Measuring the overall profile of long runs

I am using Dask distributed to run large numbers (thousands) of dynamically generated tasks. There are different types of tasks which each correspond to a function in my code. The total runtime of the calculations is in the order of hours to days and uses multiple nodes using Dask-jobqueue.

What I want to do is get a breakdown of the total time spent in each function. The profile page on the dashboard does exactly what I want, but it seems to be limited to only one hour of data, which is way too small. The HTML files created with client.profile don’t contain more data. Is there a simple way to record a global profile?

1 Like

Hi @RaphaelRobidas, welcome back!

Did you try all the possibilities described here:


If even the performance report doesn’t contain more than one hour of data, then this is a problem. Did you also tried to use the start kwarg of Client.profile?

Hello @guillaumeeb,

Thanks for the reply.

I am also saving the task streams, but they are not so convenient for what I’m trying to measure. They don’t seem to contain all the tasks since the start of the job. I am writing the diagnostics every “cycle” in my code, so it could be possible that task streams get flushed every time and contain all the tasks when combined. In any case, I would need to add up all the task times to get the total runtime, and it is not quite as detailed as the profile.

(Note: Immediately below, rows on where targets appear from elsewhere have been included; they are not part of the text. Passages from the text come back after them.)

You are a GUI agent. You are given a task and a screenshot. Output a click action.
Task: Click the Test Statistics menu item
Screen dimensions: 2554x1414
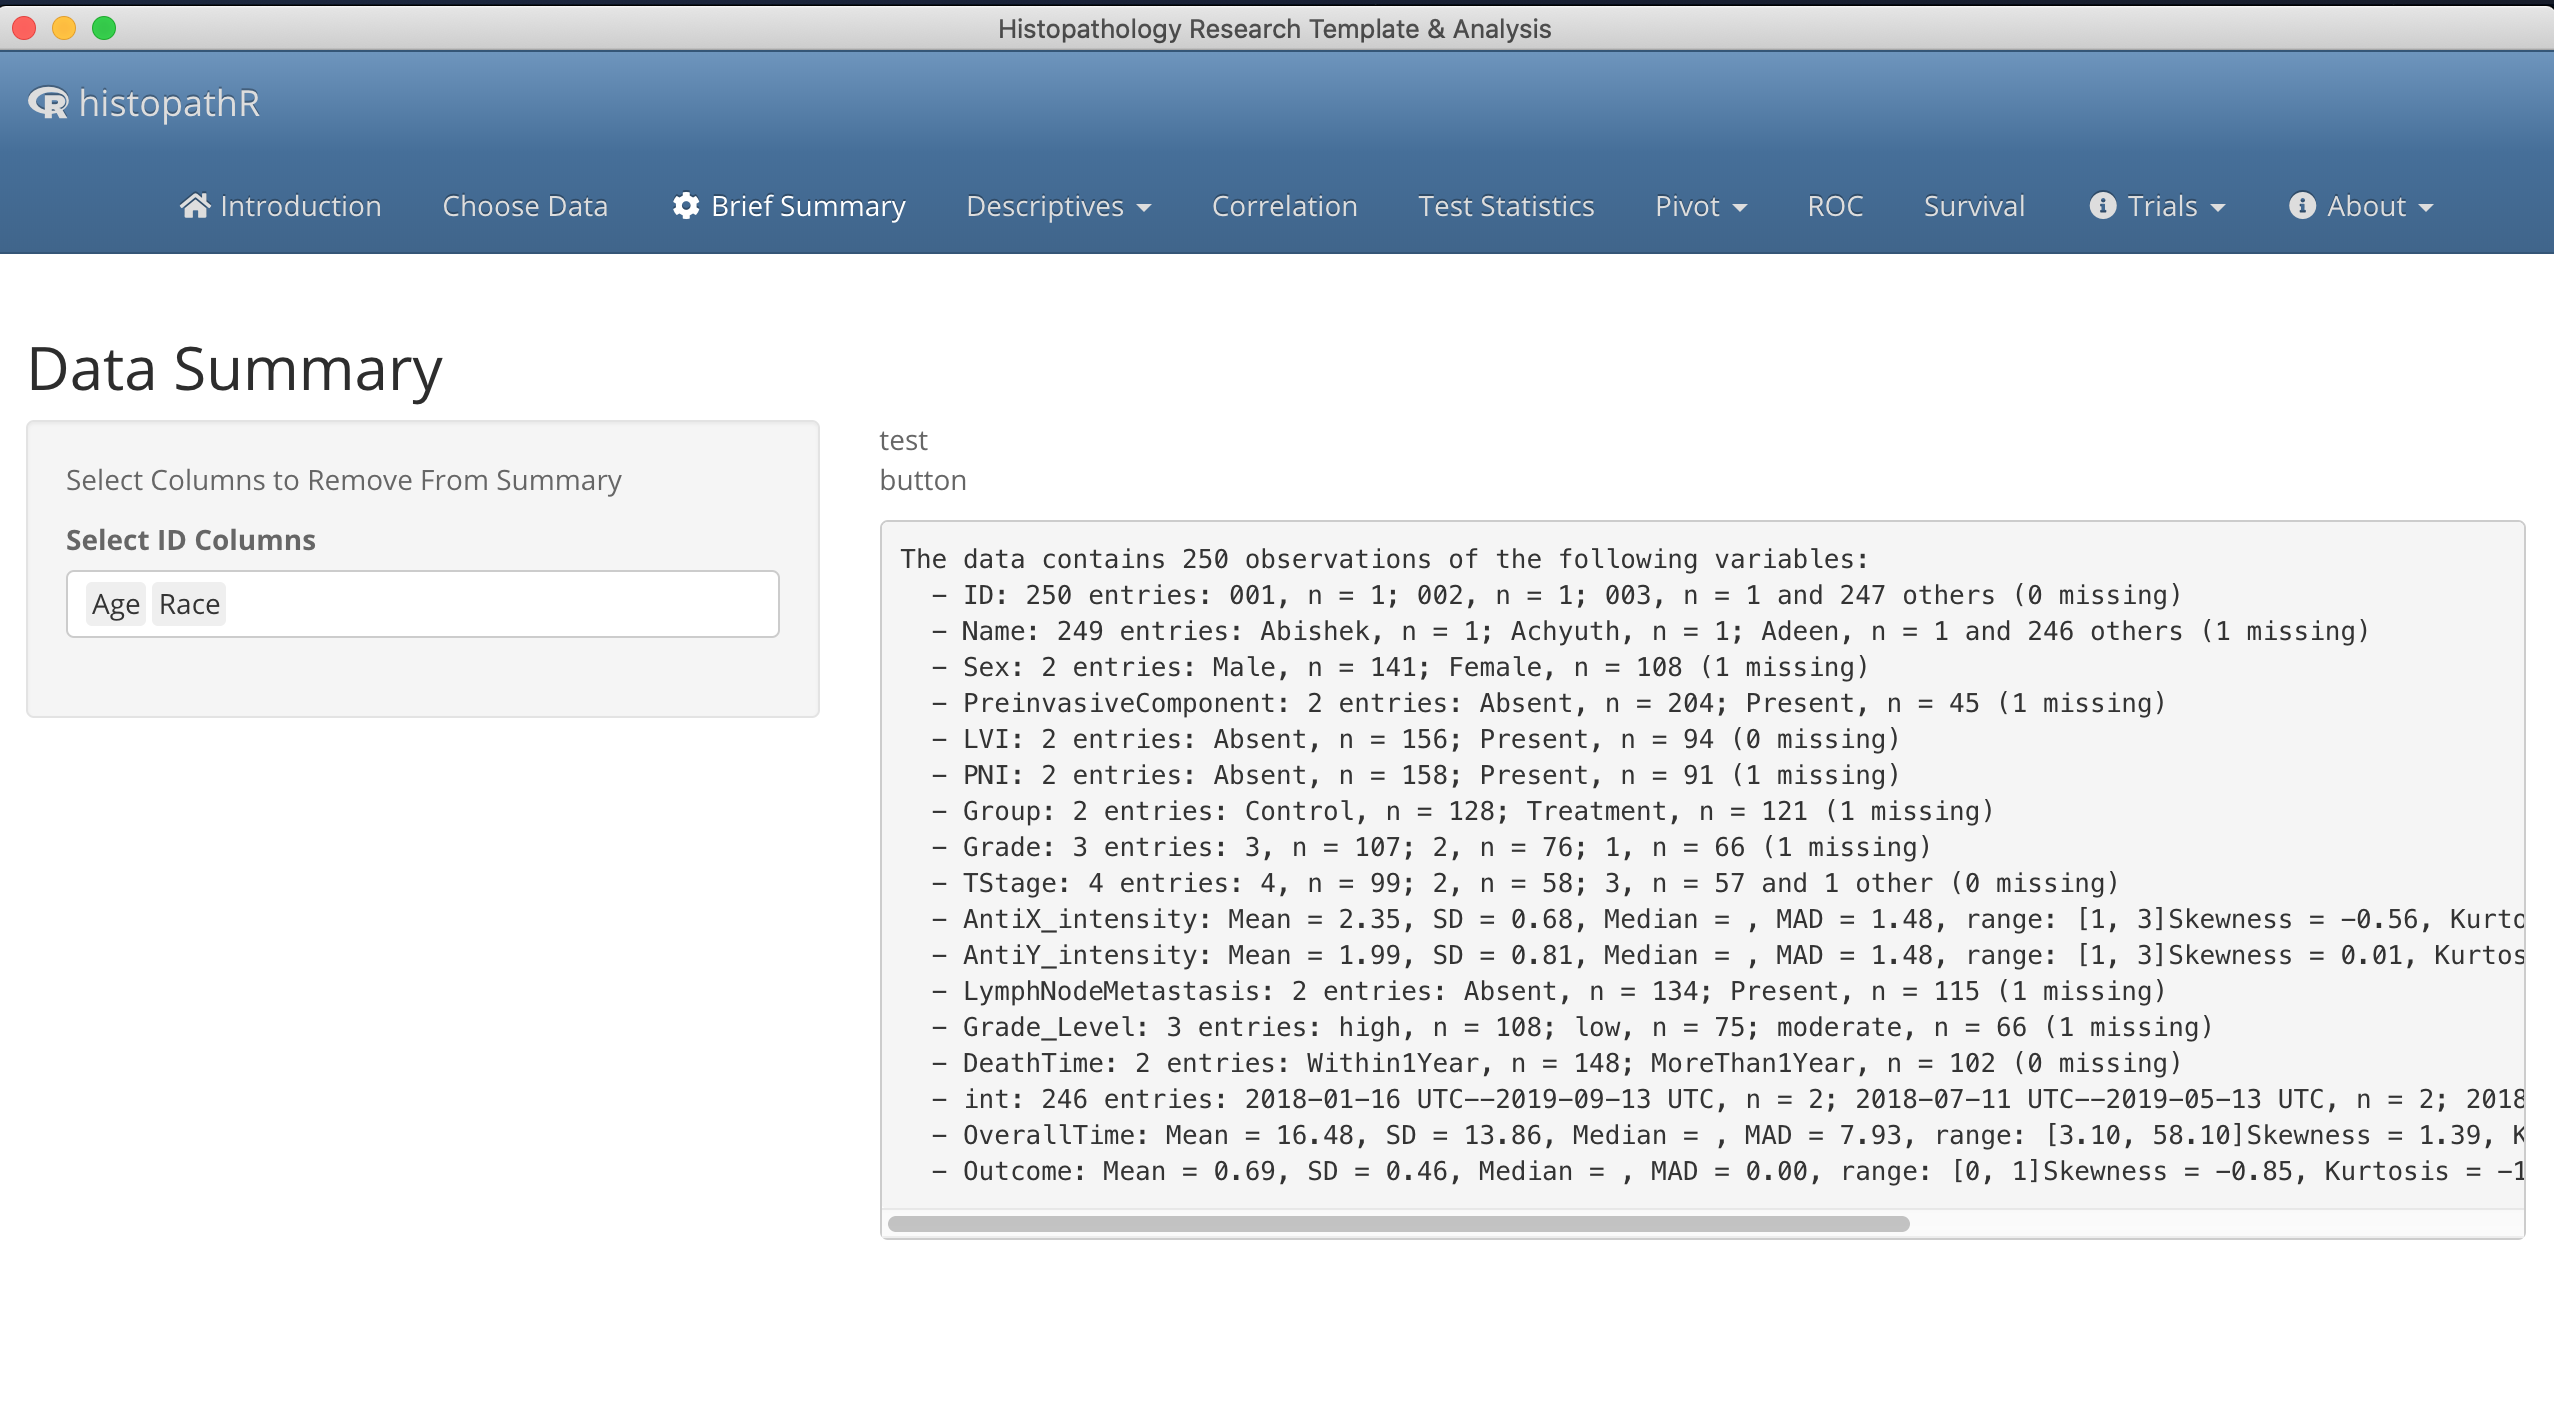1506,205
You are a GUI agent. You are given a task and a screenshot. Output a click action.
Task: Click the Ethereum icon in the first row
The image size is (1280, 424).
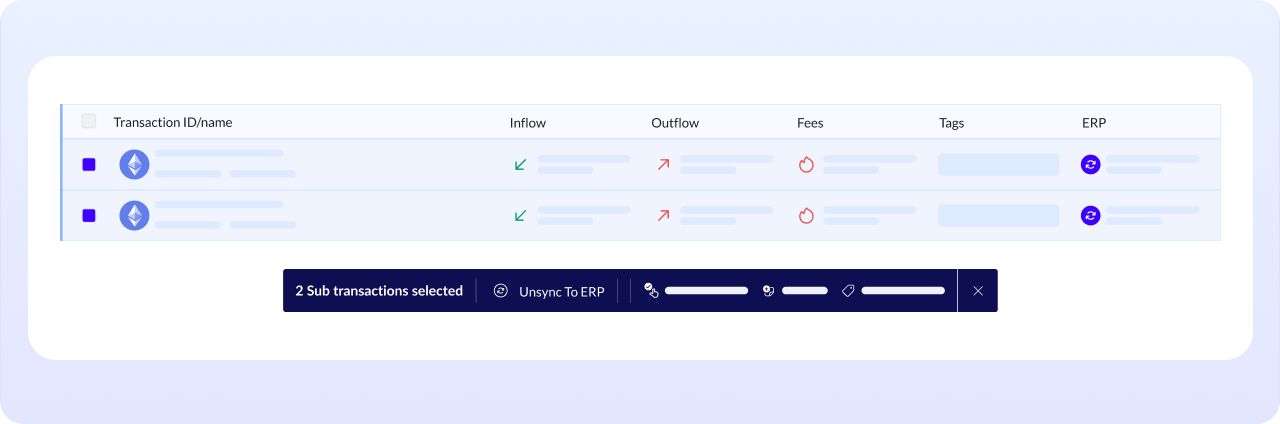coord(134,164)
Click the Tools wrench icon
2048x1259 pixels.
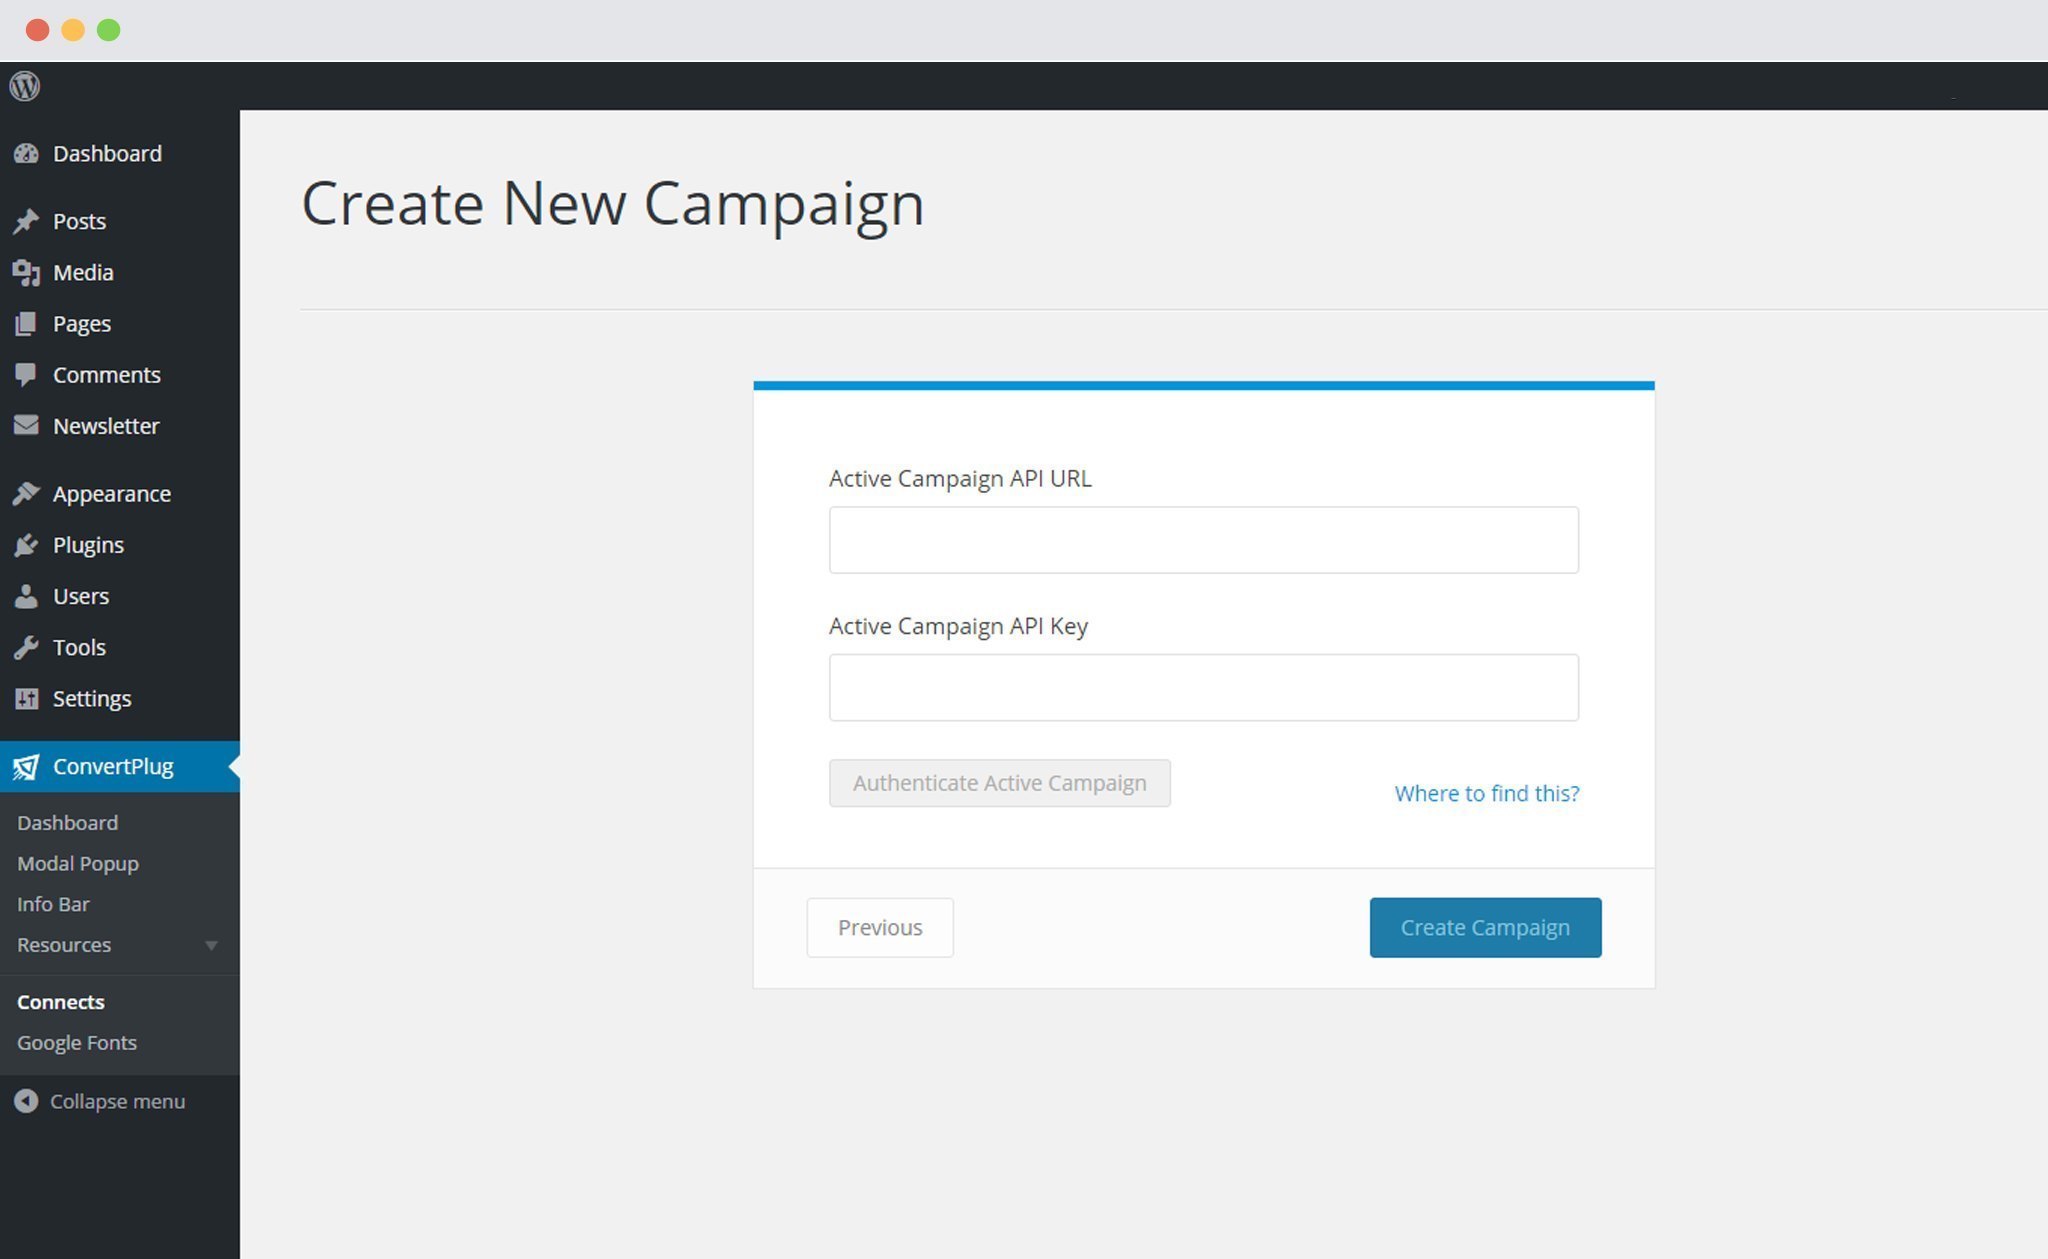coord(26,647)
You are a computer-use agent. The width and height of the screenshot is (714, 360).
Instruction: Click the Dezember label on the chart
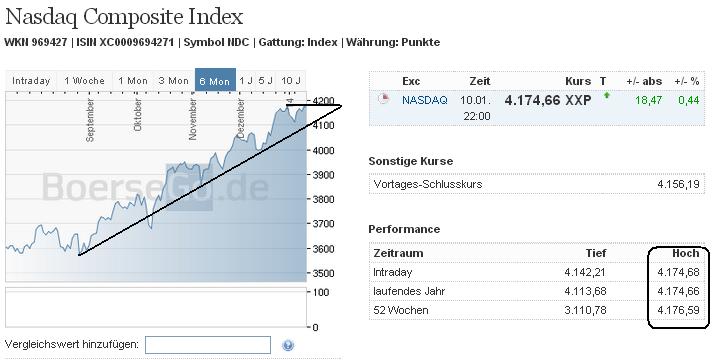tap(240, 118)
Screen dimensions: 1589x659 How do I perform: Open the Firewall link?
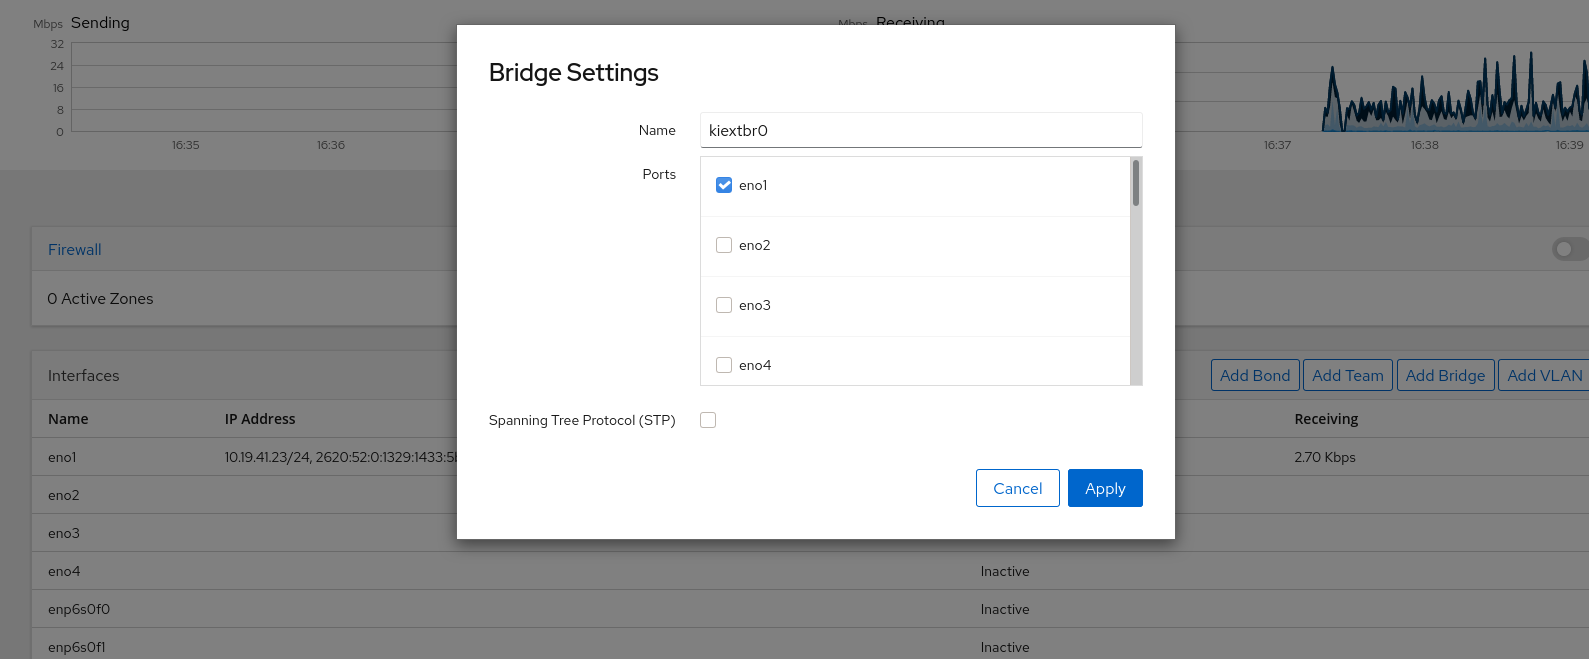[75, 250]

I added the start argument to Client.profile. The exact type is not specified, the documentation just says start: time. I couldn’t figure out the exact type, so I tried a POSIX time. The time in the profile files don’t add up to the reported compute time, there is a lot of time missing. The total time in the profiles can either increase or decrease between each cycle, so it clearly doesn’t contain a global profile.

The performance_report function also seems to write files with a very limited scope. The job duration in the report is 20 minutes, while the job ran for around 21 hours.

My code uses multiple clients in different threads. The actual jobs run completely fine this way, but could it be problematic for the diagnostics?

That might explain some problems. Do you try to profile every clients, or to use the performance_report context manager for every threads?

Maybe we should try with a simpler use case, only one Client, and see if it works for more than one hour of data?

Every cycle, each Client saves its profile as a unique file. The performance_report is used as context in the main thread when it launches all the other threads and waits for them to finish. I will try the simpler case, like you suggest. In theory, should these diagnostics be saved for each thread or for only one thread?

I would say that it has to be saved for every Client, but I’m really not sure about it.

Maybe we should try with a simpler use case, only one Client, and see if it works for more than one hour of data?

I tried it. The task stream in the performance report is fine and spans all the runtime. However, the worker profile is missing a lot of compute time, and so are the Client.profile files when added together. It seems that this issue is more general that we thought.